## FRAGMENTO DEL DOCUMENTO:
╭──

Si hace unas semanas
la noticia que nos llamaba la atención era la de que el Museo del
Prado tenía cientos de obras sin ubicar, perdidas, ahora es dos
apariciones extrañas la que nos llama la atención.
Que haya obras de
arte por las que otros pagarían millones por ahí olvidadas parece
más común de lo que se piensa. Si haciendo una obra en una casa
cualquiera puede encontrase entre sus paredes un viejo ejemplar del
Lazarillo, ocultado allí para evitar que la censura cayera sobre el
propietario y probable lector de la obra, ahora son cuadros los que
aparecen sin más.
En una maleta se ha
encontrado un Monet. Este cuadro parece que pudo ser expoliado por
los nazis y que el coleccionista alemán que guardaba en su casa
centeneaes de obras similares lo llevaba consigo cuando estaba en el
hospital. Ahora el cuadro deberá ser catalogado, verificado y
devuelto a sus posibles dueños, si es que se encuentran.
Hace unos meses se
encontró en los sótanos de la universidad de Yale un Velázquez. El
cuadro, convenientemente restaurado, será expuesto ahora para
disfrute de todos los aficionados y para estudio de los
investigadores.
Estos hechos
aislados nos hace reflexionar sobre lo efímero del arte. Lo que
puede o no valer una obra dependiendo del contexto en el que se
encuentre y de lo fútil de su materia. En cualquier momento una obra
de gran importancia puede ser perdida, olvidada, puede desaparecer.
Esa desaparición de
la que no nos hubiéramos enterado desata después ríos de tinta y
curiosas reacciones así como posibilidades de riqueza para muchos
que ni siquiera sabían que un cuadro pudo un día pertenecer a
alguien de su familia.
El arte, algo sin
más valor que el que le damos los espectadores, desaparece y
reaparece sin causar mayores trastornos en nuestra vida real. Lo que
deja abierta la pregunta de si es realmente importante.

╰──

## SU TAREA:
Cite literalmente el pasaje del artículo sobre obras de arte perdidas que comienza en las palabras "El arte, algo" y concluye tras las palabras "es realmente importante.". Las entradas no guardan relación alguna con el artículo.

## MATERIAL PRESENTADO:

╭──

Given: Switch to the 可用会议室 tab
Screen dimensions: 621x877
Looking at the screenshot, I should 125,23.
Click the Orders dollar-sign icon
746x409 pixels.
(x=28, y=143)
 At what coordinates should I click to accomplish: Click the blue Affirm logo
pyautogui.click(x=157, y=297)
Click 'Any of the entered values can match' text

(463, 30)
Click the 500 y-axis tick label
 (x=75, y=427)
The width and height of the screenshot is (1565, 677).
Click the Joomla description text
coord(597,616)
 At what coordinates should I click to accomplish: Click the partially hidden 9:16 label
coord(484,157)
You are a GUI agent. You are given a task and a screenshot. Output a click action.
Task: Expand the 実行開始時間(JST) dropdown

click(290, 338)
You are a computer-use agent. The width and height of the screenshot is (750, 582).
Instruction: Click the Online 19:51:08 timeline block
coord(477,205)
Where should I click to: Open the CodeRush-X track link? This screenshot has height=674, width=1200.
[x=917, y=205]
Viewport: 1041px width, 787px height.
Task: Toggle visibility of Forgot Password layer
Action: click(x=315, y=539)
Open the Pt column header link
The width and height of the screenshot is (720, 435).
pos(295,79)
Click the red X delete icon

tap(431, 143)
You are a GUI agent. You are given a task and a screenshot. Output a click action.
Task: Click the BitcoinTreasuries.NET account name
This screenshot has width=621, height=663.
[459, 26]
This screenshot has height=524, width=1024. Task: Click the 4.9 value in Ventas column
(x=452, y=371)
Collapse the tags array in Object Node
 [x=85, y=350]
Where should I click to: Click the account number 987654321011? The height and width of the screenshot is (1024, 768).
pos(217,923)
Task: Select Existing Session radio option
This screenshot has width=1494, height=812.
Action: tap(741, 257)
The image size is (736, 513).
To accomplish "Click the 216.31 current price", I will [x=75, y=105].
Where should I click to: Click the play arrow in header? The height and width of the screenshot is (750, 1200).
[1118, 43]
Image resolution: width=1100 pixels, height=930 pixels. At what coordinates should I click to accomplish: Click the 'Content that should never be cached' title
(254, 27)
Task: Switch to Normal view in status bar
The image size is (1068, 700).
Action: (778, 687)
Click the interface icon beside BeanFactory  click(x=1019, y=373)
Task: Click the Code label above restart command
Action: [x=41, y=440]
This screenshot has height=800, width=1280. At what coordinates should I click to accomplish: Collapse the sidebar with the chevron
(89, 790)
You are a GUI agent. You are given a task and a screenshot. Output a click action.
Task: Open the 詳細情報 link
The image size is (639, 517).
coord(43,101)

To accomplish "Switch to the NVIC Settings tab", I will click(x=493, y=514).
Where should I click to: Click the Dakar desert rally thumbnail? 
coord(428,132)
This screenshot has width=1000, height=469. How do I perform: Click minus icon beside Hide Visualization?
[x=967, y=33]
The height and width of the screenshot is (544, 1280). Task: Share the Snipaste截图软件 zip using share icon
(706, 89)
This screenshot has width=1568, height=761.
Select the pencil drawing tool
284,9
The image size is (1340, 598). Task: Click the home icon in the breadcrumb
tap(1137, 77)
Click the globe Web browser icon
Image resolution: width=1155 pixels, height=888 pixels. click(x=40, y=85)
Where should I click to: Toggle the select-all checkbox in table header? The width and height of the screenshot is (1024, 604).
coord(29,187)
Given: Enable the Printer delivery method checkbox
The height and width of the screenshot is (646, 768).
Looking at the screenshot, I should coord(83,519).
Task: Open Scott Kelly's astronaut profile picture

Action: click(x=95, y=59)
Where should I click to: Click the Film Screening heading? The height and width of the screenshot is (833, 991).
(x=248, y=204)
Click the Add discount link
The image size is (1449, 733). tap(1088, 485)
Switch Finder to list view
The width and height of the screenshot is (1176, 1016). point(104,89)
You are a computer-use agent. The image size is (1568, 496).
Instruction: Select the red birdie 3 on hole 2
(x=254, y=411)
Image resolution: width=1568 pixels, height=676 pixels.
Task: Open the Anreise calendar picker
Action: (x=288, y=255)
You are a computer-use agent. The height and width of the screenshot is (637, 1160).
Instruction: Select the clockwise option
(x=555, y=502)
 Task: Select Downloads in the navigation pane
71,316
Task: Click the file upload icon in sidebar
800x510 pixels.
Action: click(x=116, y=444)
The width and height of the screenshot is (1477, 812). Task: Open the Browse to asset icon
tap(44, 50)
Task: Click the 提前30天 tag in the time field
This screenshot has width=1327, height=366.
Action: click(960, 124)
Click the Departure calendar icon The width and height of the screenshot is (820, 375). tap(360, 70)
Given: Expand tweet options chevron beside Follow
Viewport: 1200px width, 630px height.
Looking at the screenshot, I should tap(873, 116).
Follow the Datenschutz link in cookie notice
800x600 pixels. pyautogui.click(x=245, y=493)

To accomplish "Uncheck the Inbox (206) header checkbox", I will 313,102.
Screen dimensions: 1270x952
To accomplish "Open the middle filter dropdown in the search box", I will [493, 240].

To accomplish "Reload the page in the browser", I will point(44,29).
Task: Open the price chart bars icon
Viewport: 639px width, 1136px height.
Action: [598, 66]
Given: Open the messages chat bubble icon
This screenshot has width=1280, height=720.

╰──

## RESULTADO DE LA TAREA:
El arte, algo sin
más valor que el que le damos los espectadores, desaparece y
reaparece sin causar mayores trastornos en nuestra vida real. Lo que
deja abierta la pregunta de si es realmente importante.